Online Community vs Online Subculture

i was thinking about social software recently..

i realized something interesting about it; something like myspace, for example, has its own subculture. people talk about myspace, using myspace lingo, referring to myspace things, and portraying myspace behavior.

the whole idea about social software is that it is the digital version of communities, right?

i think i disagree on the 100% transferability from offline to online.

social software is not for ‘online communities’, but ‘online subcultures’. the reason this is different, is because people act in the specificsubculture-way only while on the subculture’s website.

this is an important difference when compared with real-world subcultures.

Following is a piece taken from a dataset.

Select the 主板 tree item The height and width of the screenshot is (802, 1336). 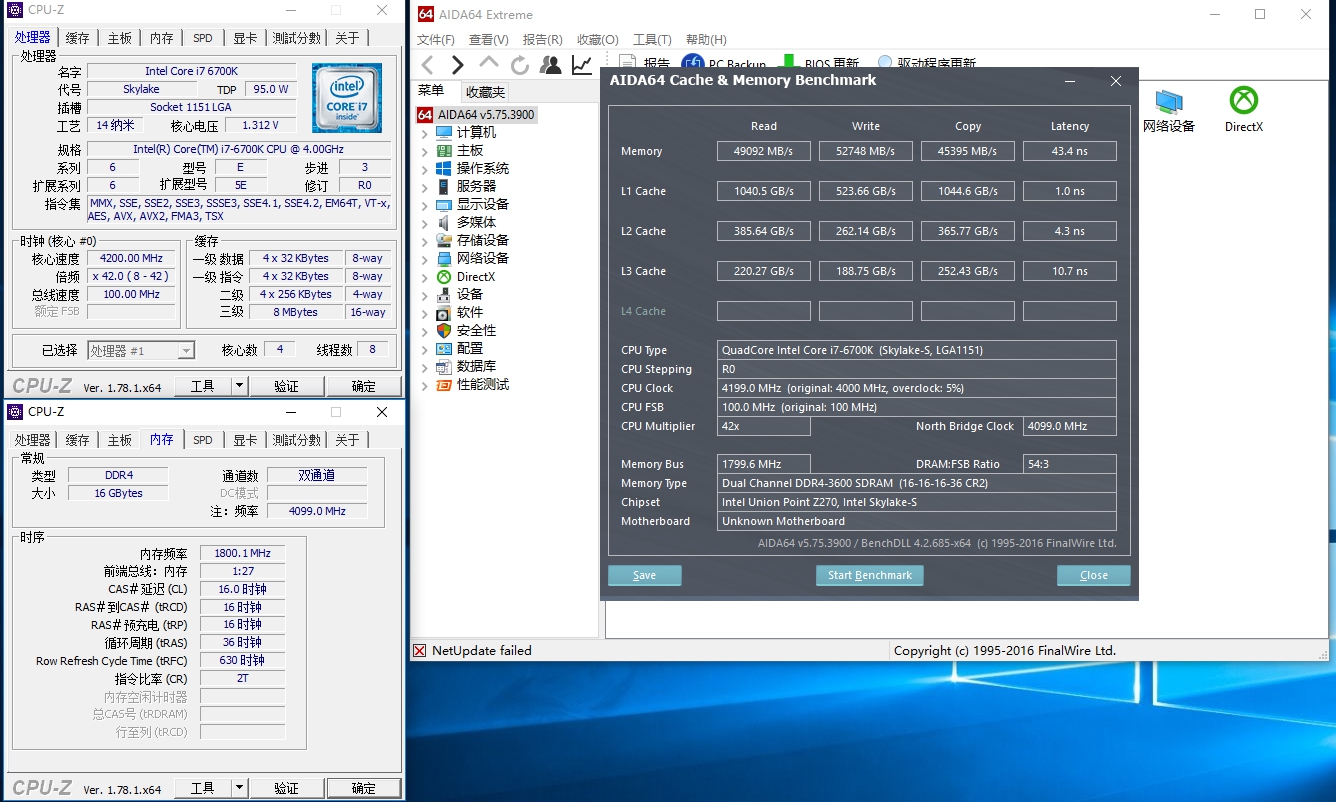click(469, 150)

for example, take ‘hippies’ or ‘punks’. each has a certain characteristic way of living, way of dressing, way of talking. these behaviors are more prominent when surrounded by others of the same subculture, even if only due to shared knowledge and experience in that subculture’s ways.

but when one member of a group (hippie or punk), walks into a deli in the center of town, even if that person tones down the amount of his/her subculture’s traits s/he displays, there are still aspects of it which s/he cannot hide, such as dress or hair.

it’s that one point in which online subcultures differ. you can be part of an online subculture, without ever having to experience ’standing out’ in front of people who are NOT part of that subculture.

there’s something very big in this point, when it comes to thinking about social software, and where it’s going in the future. this one difference, i believe, is a key to further developments and innovations in the social software genre.